Impact of observational training on endoscopic mucosal resection outcomes and competency for large colorectal polyps: single endoscopist experience

Jeffrey K. Lee*
1  Department of Gastroenterology, Kaiser Permanente San Francisco Medical Center, San Francisco, California, United States
2  Kaiser Permanente Division of Research, Oakland, California, United States
5  Division of Gastroenterology, University of California, San Francisco, San Francisco, California, United States
,
Trilokesh D. Kidambi*
3  Division of Gastroenterology, City of Hope National Medical Center, Duarte, California, United States
,
Tonya Kaltenbach
4  San Francisco Veterans Affairs Healthcare System, San Francisco, California, United States
5  Division of Gastroenterology, University of California, San Francisco, San Francisco, California, United States
,
Yasser M. Bhat
6  Division of Gastroenterology, Palo Alto Medical Foundation, Palo Alto, California, United States
,
Amandeep Shergill
4  San Francisco Veterans Affairs Healthcare System, San Francisco, California, United States
5  Division of Gastroenterology, University of California, San Francisco, San Francisco, California, United States
,
Kenneth R. McQuaid
4  San Francisco Veterans Affairs Healthcare System, San Francisco, California, United States
5  Division of Gastroenterology, University of California, San Francisco, San Francisco, California, United States
,
Jonathan P. Terdiman
5  Division of Gastroenterology, University of California, San Francisco, San Francisco, California, United States
,
Roy M. Soetikno
4  San Francisco Veterans Affairs Healthcare System, San Francisco, California, United States
7  Advanced Gastrointestinal Endoscopy, Mountain View, California, United States
› Author Affiliations

Abstract

Background and study aims Endoscopic mucosal resection (EMR) is standard treatment for large colorectal polyps. However, it is a specialized technique with limited data on the effectiveness of training methods to acquire this skill. The aim of this study was to evaluate the impact of observational training on EMR outcomes and competency in an early-stage endoscopist.

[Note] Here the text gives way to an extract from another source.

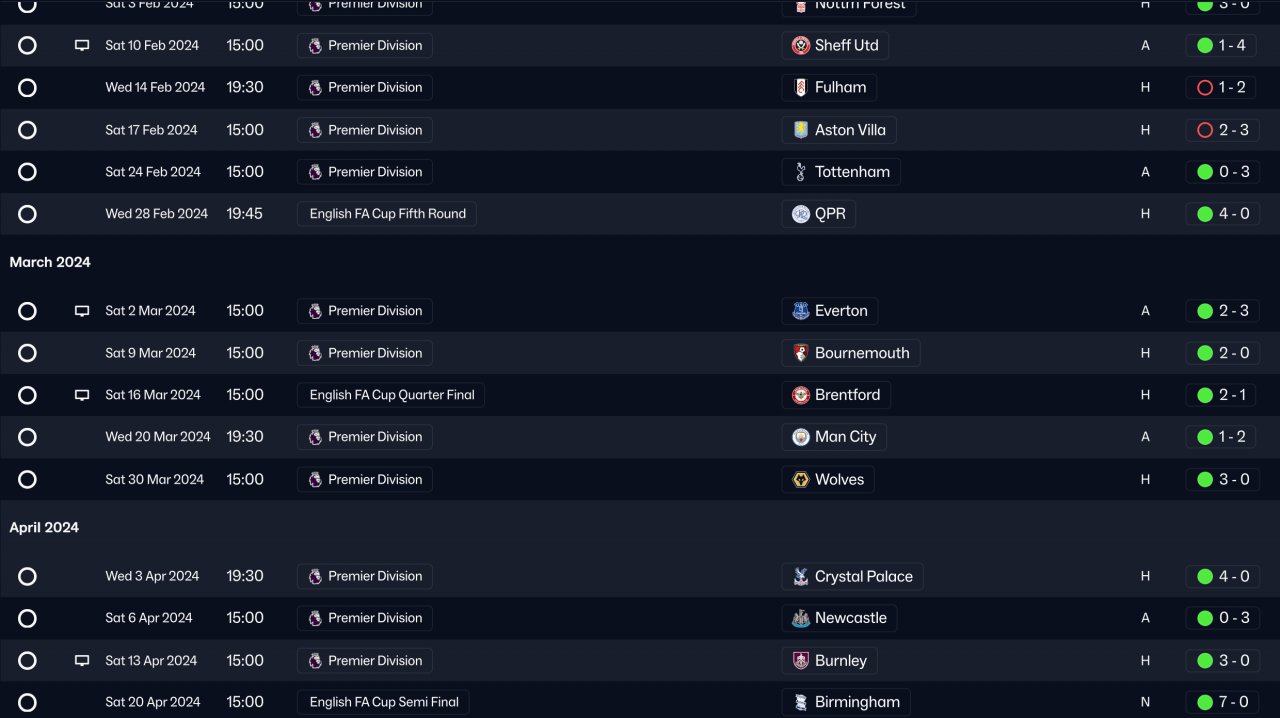Select radio circle for Bournemouth match

tap(27, 353)
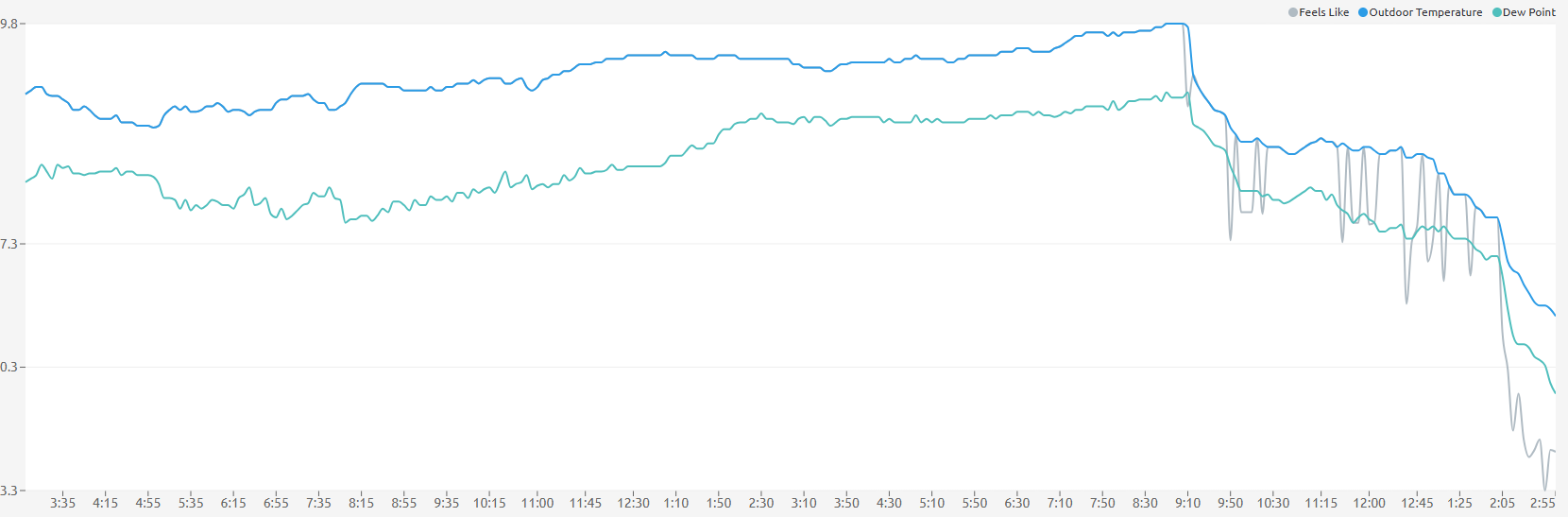Select the 12:00 x-axis time label
This screenshot has height=517, width=1568.
pos(1369,503)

Patients and methods A single endoscopist completed comprehensive EMR training, which included knowledge acquisition and direct observation of EMR cases, and proctored supervision, during the third year of gastroenterology fellowship. After training, EMR was independently attempted on 142 consecutive, large (i. e., ≥ 20 mm), non-pedunculated colorectal polyps between July 2014 and December 2017 (mean age 61.7 years; mean polyp size 30.4 mm; en-bloc resection 55 %). Surveillance colonoscopy for evaluation of residual neoplasia was available for 86 % of the cases. Three primary outcomes were evaluated: endoscopic assessment of complete resection, rate of adverse events (AEs), and rate of residual neoplasia on surveillance colonoscopy.

Results Complete endoscopic resection was achieved in 93 % of cases, the rates of AEs and residual neoplasia were 7.8 % and 7.3 %, respectively. The rate of complete resection remained stable (at 85 % or greater) with increasing experience while rates of AEs and residual neoplasia peaked and decreased after 60 cases.

Conclusions An early-stage endoscopist can acquire the skills to perform effective EMR after completing observational training. At least 60 independent EMRs for large colorectal polyps were required to achieve a plateau for clinically meaningful outcomes.

* Drs. Lee and Kidambi: These authors contributed equally.


Supplementary material



Publication History

Received: 25 June 2019

Accepted: 02 December 2019

Publication Date:
21 February 2020 (online)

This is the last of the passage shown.